Miami Beach, Floride — L’argent tokenisé échouera à tenir ses promesses s’il reste isolé au sein des banques individuelles, selon Ryan Rugg, responsable des actifs numériques pour les solutions de trésorerie et de commerce de Citigroup.
Lors de sa prise de parole à Consensus à Miami, Rugg a déclaré que les grands clients corporatifs ne cherchent pas des solutions propres à une seule banque, mais des systèmes qui fonctionnent sans faille à travers les établissements financiers. « Personne ne veut simplement un jeton Citi », a-t-il dit. « Ils veulent cet aspect multi-banques. »
Le commentaire reflète un défi fondamental dans la tentative d'intégrer les paiements basés sur la blockchain dans la finance de masse. Bien que les banques aient commencé à émettre des dépôts tokenisés et à construire des plateformes internes, de nombreux systèmes fonctionnent au sein de réseaux fermés.
Pour les entreprises mondiales, cette approche est insuffisante. Rugg a déclaré que les clients de Citi gèrent souvent « des centaines, voire des milliers de comptes bancaires à travers plusieurs banques à l’échelle mondiale », ce qui crée une complexité dans le transfert d’argent pour la paie, les fournisseurs et les investissements.

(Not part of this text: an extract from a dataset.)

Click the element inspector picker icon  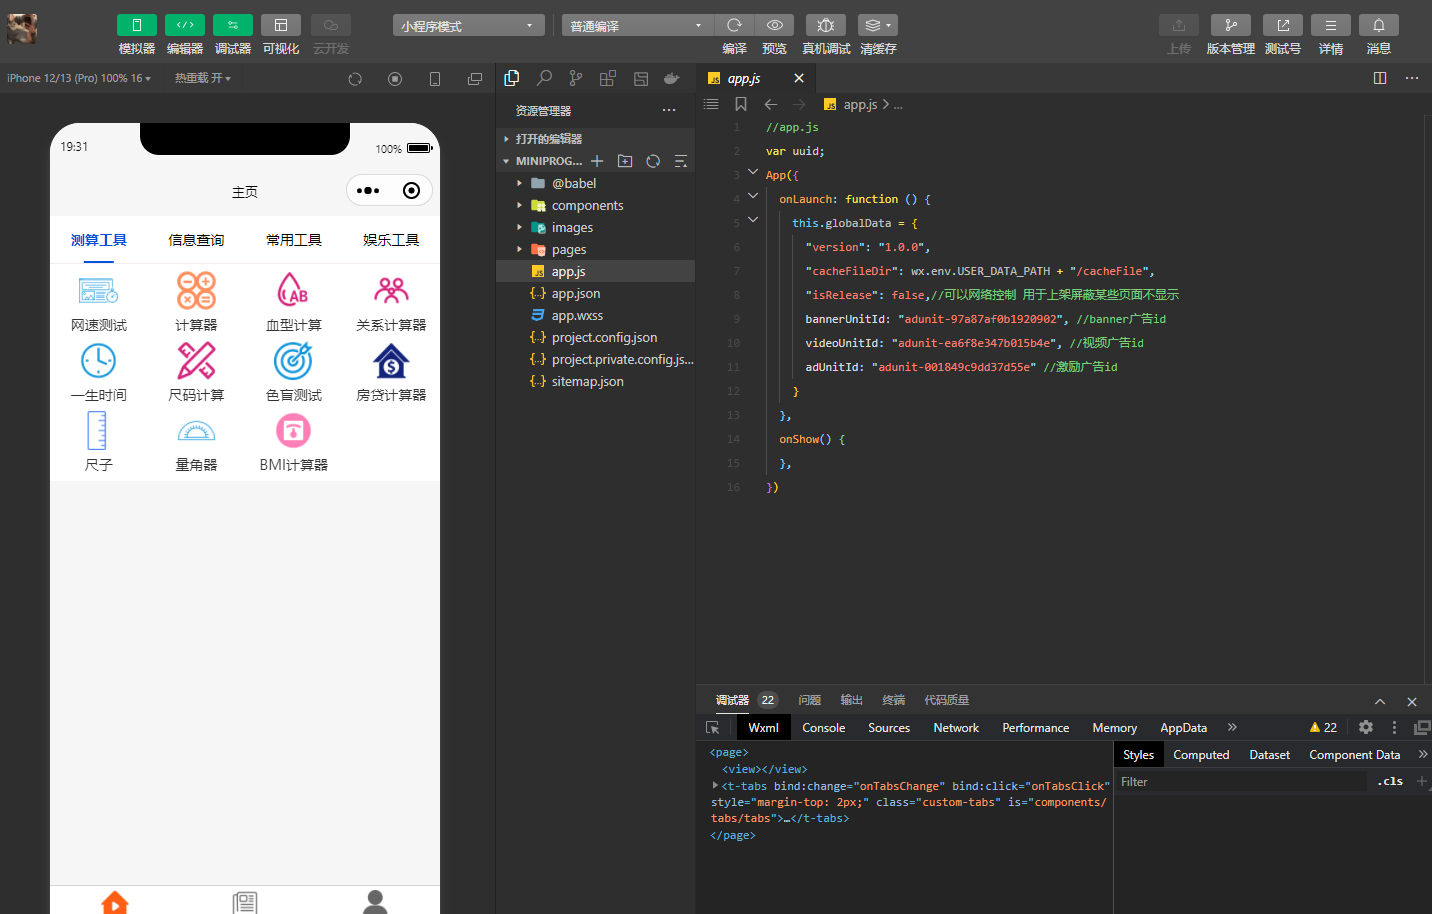(713, 728)
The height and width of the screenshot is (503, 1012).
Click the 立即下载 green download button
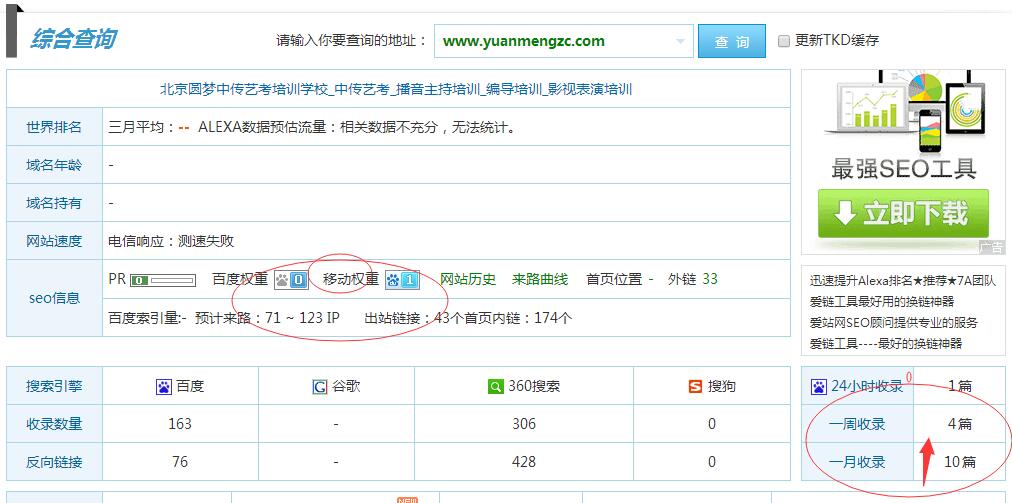(903, 213)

Ces clients demandent de plus en plus des fonctionnalités en temps réel. Dans une enquête menée par Citi il y a plusieurs années, Rugg a déclaré que la réponse était « fondamentalement unanime » sur le fait que des paiements plus rapides et toujours actifs étaient une priorité absolue.
La technologie blockchain offre une voie vers cet objectif, mais uniquement si les systèmes peuvent être connectés. Citi a développé sa propre plateforme tokenisée et l'a reliée à son réseau bancaire plus vaste, incluant un système de règlement en dollars américains 24/7 avec plus de 300 banques. Toutefois, Rugg a souligné que les mises à niveau internes seules ne suffisent pas.

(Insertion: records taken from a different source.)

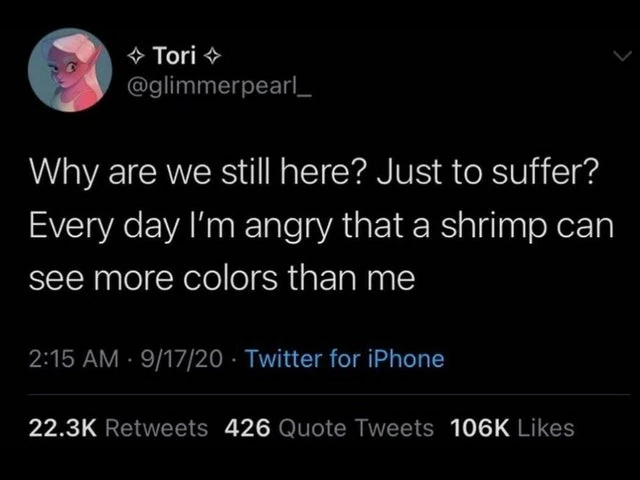The image size is (640, 480).
Task: Click the Likes label text
Action: point(546,429)
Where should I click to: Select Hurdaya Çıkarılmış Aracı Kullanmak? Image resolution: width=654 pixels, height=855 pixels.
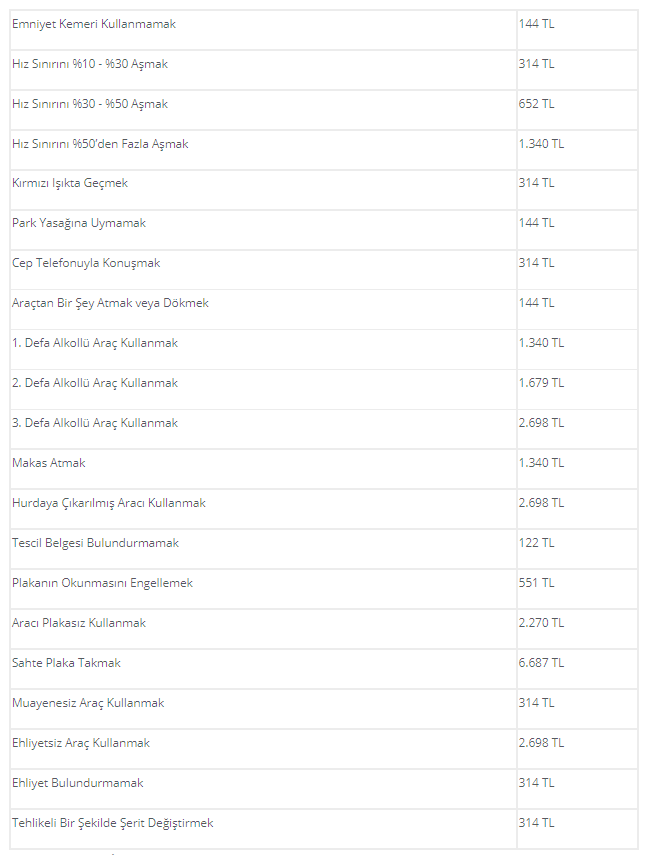pyautogui.click(x=109, y=503)
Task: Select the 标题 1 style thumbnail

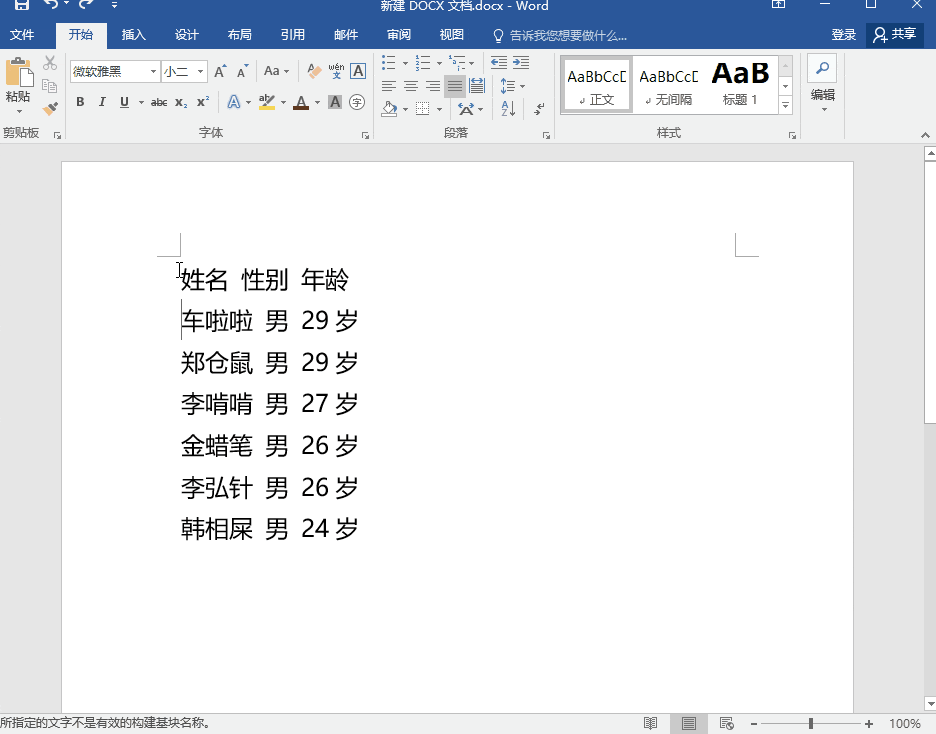Action: click(x=740, y=84)
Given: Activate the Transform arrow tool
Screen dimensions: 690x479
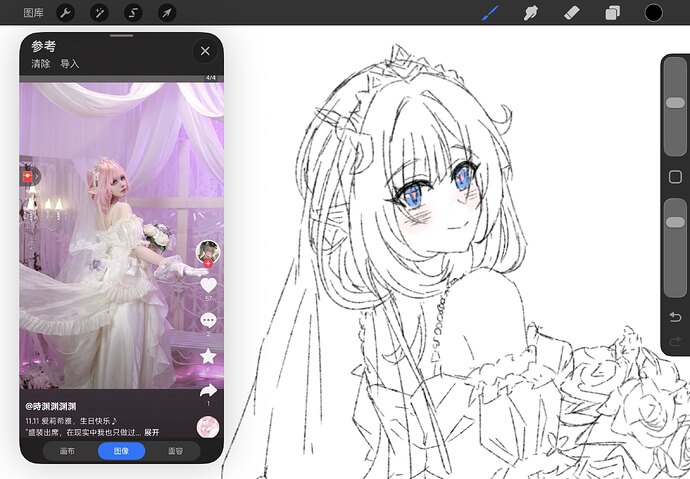Looking at the screenshot, I should 167,13.
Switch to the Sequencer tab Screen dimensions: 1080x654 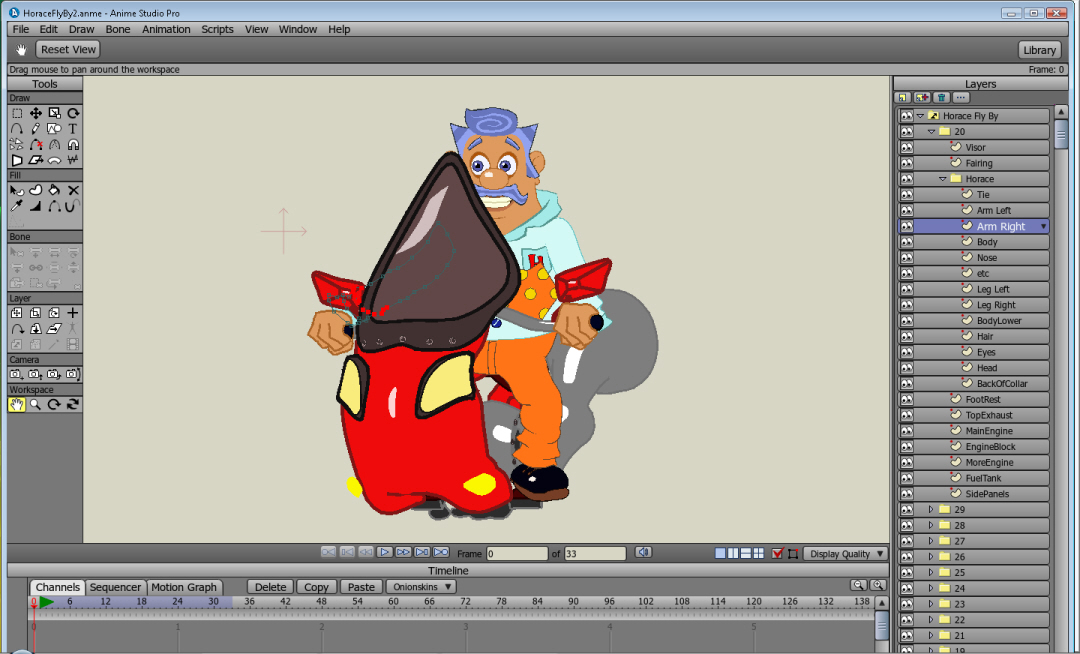point(115,586)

« C’est un autre outil dans la boîte à outils », a-t-il déclaré, ajoutant que les banques doivent également moderniser leur infrastructure traditionnelle et la relier aux systèmes numériques.

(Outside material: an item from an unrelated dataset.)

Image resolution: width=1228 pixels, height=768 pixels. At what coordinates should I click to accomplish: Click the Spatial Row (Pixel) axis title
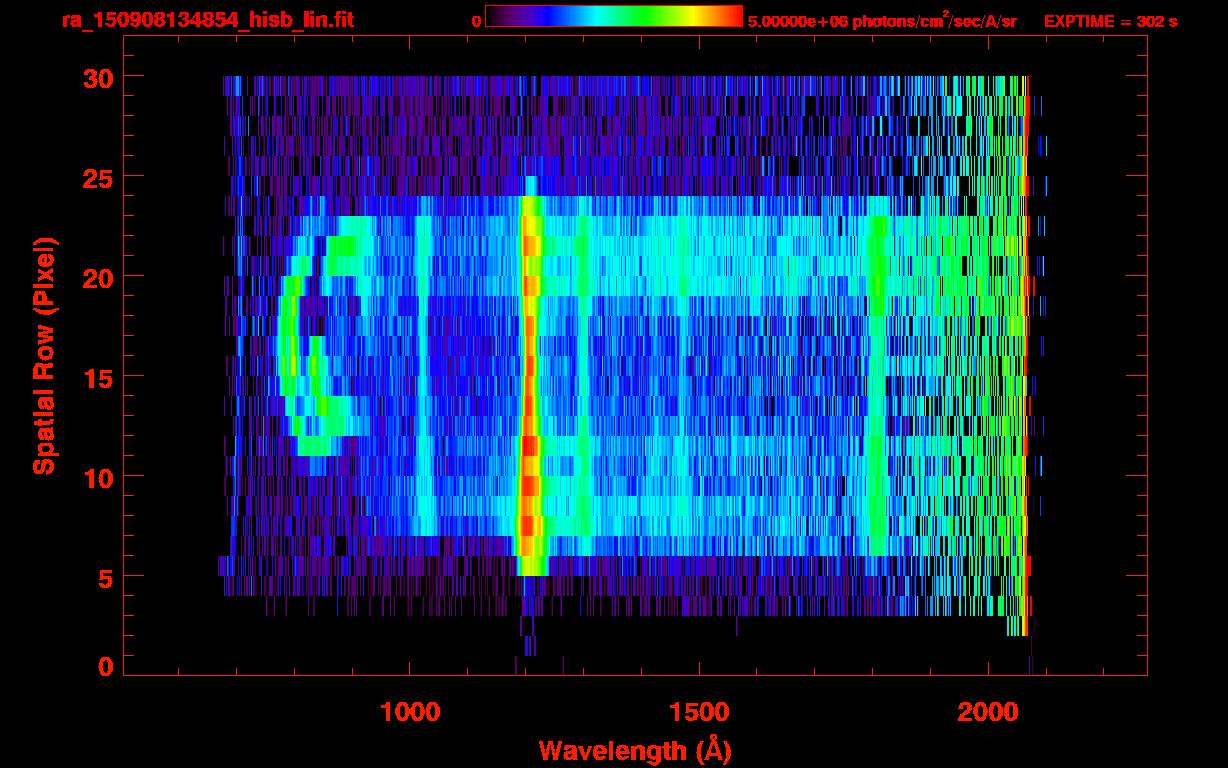point(43,355)
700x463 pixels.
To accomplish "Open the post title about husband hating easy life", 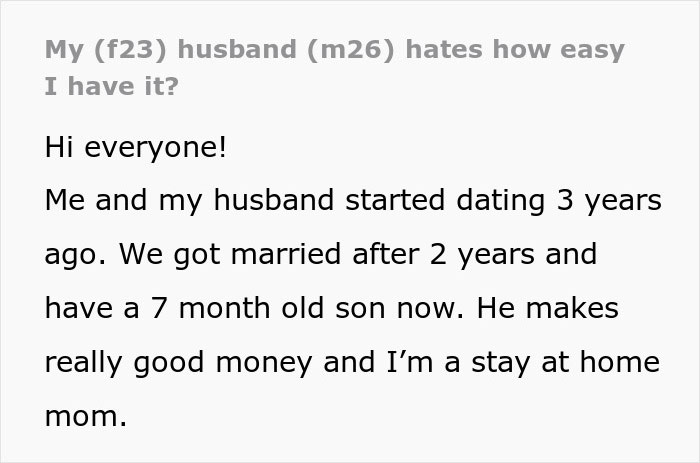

L'industrie dans son ensemble fait face à une fragmentation. Un nombre croissant de banques, d'entreprises de technologie financière et de projets crypto construisent des réseaux séparés, souvent en utilisant des normes différentes. Cela risque de recréer les mêmes inefficacités que la blockchain vise à résoudre.
Rugg a affirmé que les infrastructures partagées — construites « pour l'industrie, par l'industrie » — seront essentielles pour mettre à l'échelle la finance tokenisée, en citant des modèles tels que le réseau mondial de messagerie de Swift.
Dans le même temps, la réglementation reste une contrainte. Les grandes banques exigent des cadres juridiques clairs avant de lancer de nouveaux produits. « À moins que ce ne soit 100 % autorisé, nous ne le ferons pas », a déclaré Rugg.